It is understood that severe COVID-19 infection causes multi-organ dysfunction, and cardiac injury yields worse outcomes [16]. Trans-thoracic echocardiography is helpful in this group of patients but not routinely ordered to minimize the risk of disease transmission [17]. It enables bed side and non-invasive assessment of heart function and hemodynamic status of the patient [16]. Conventional echocardiography study can rule out obstructive problems (e.g., cardiac tamponade and pulmonary embolism) and hypovolemic shock (decreased cardiac output and collapsed IVC) [17,18,19,20]. In recent years, many studies observed that nearly 40% of severe sepsis patients developed a decline in left ventricular systolic and diastolic functions. In severe sepsis hyperdynamic status increases cardiac performance due to systemic inflammatory response. In later stages, hypoxia and inflammation cause myocardial suppression [20].
The main finding of this study was that COVID-19 negatively affects the RV as well as LV functions. Moreover, we found a strong correlation between right ventricular systolic pressure and elevated cardiac biomarkers, right ventricular dimensions as well as with newly recognized left ventricular systolic dysfunction. This finding confirmed the injurious effect of COVID-19 infection on myocardial performance. COVID-19 myocardial impact is not only on pulmonary artery pressure and right ventricular dimensions but also it harms left ventricular systolic functions which were directly correlated to high recording of right ventricular systolic pressure. The magnitude of rise of cardiac biomarkers was correlated to high right ventricular systolic pressure assessed by echocardiography, supporting the hypothesis of using either cardiac biomarkers or bed side imaging to predict right ventricular injury and consequently predicting worse outcome during hospital stay. In fact, the 3 patients who died in this study had LV dysfunction and elevated Troponin serum level. Patients with previous COVID-19 infection who were re-admitted by moderate or severe infection were more liable for de novo myocardial injury in terms of elevated pulmonary artery pressure.
These findings were in accordance with Barman et al. who showed a statistically positive correlation between RV diameter and troponin level, similarly left ventricular systolic functions showed a statistically significant negative correlation with troponin and RV systolic functions. In their linear regression model; Troponin, left ventricular ejection fraction, D-dimer, RA dimensions and PASP were independent predictors of RV dilatation [21].

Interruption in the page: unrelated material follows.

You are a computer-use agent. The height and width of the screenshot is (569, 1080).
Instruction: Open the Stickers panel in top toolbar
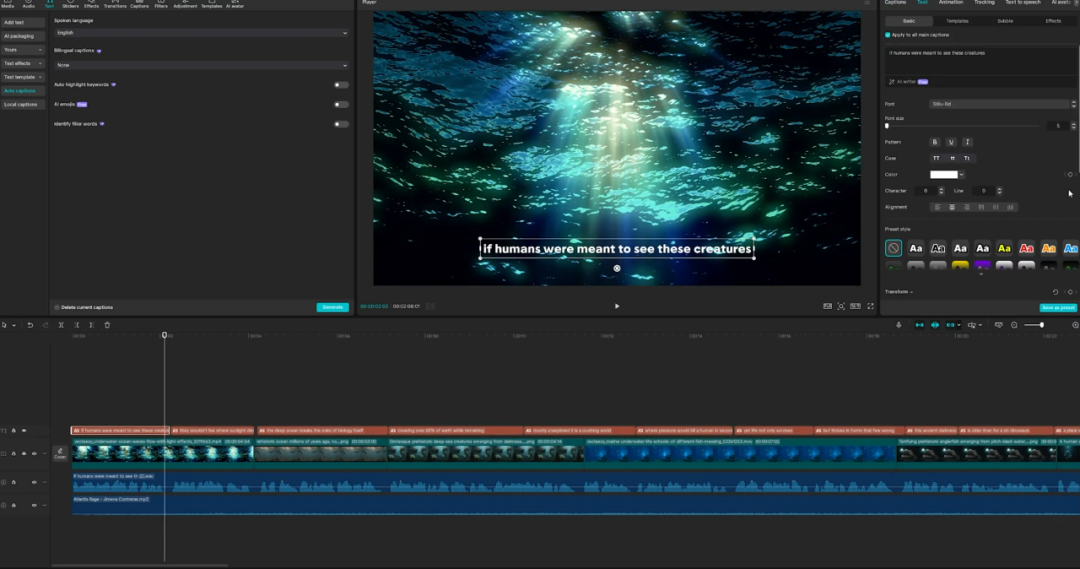click(70, 4)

Further evidence of RV involvement in COVID-19 was mentioned by D’Andrea et al., who reported a statistically significant association between RV dilation/systolic dysfunction and mortality in a cohort of 115 patients. Patients with RV dysfunction had signs of myocardial injury (elevated Troponin), more severe lung disease, and higher pulmonary artery pressure, suggesting increased afterload as the primary mechanism of RV dysfunction in patients with severe COVID-19 sepsis [22]. In line with these findings, Kim et al. released data from 510 patients who underwent echocardiography in three NY hospitals from March to May 2020 [20]. RV dilation was detected in 35% of the cohort, while RV systolic dysfunction was found in 15%. These changes were associated with higher levels of circulating biomarkers. RV abnormalities were associated with lower LVEF, and associated with higher pulmonary artery systolic pressure, supporting an increased pulmonary vascular load as the primary pathophysiological mechanism. In multivariate analysis, RV abnormalities independently predicted mortality (32% of the cohort) [23].
In this study, TAPSE as a marker of RV systolic functions did not show a statistically relevant correlation to PASP, despite the strong correlation between RV basal dimensions and PASP. This finding could be attributed to the diversity of factors influencing TAPSE measurements as LV systolic functions, ischemic etiology of heart failure and wall motion index of RV [24]. Another point, is the impact of TR jet severity on reproducibility of TAPSE, severe TR is a confounding factor when TAPSE is used to assess RV systolic functions [25].
Despite the crucial rule of bed side echocardiogram in evaluating RT ventricular functions and its impact in predicting patient course during his hospital stay, the decision to perform echocardiogram should be only when clinically warranted and with the use of full personal protective equipments to minimize virus transmission. Moreover, the need for follow up study for a COVID-19 patient should be based upon multidisciplinary treating team since the effect of COVID-19 on ventricular function might be extended to longer periods.